Required work |
No picture belongs in the answer, which must hold exactly the lines from the one with "The width and" through the final line below.

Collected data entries

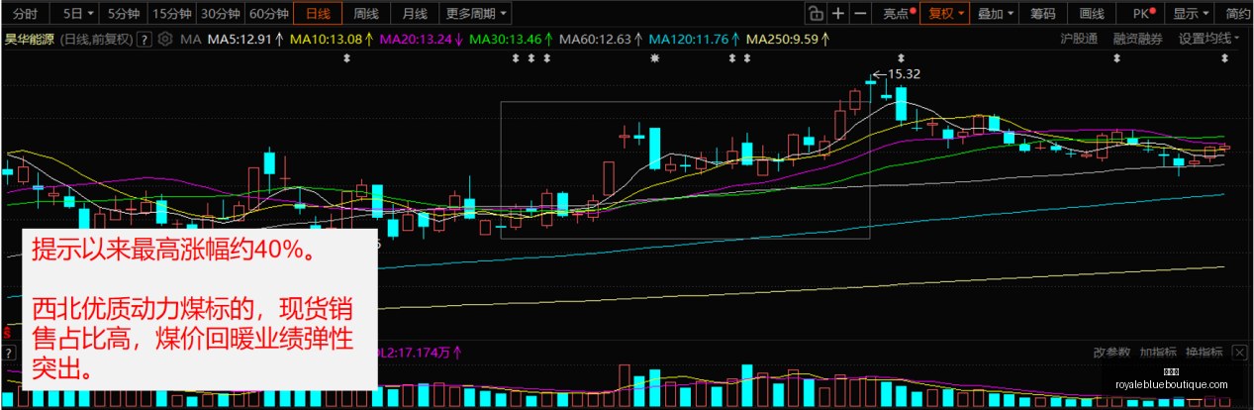1254x410 pixels.
Task: Toggle the PK comparison mode
Action: pyautogui.click(x=1143, y=14)
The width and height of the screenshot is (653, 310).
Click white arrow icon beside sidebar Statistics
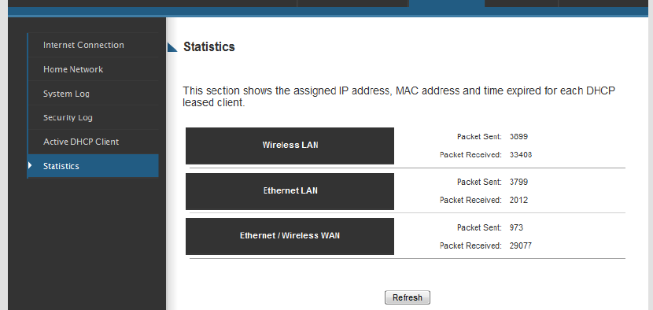tap(30, 165)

Exercise solution |
The width and height of the screenshot is (653, 310).
Click white arrow icon beside sidebar Statistics
tap(30, 165)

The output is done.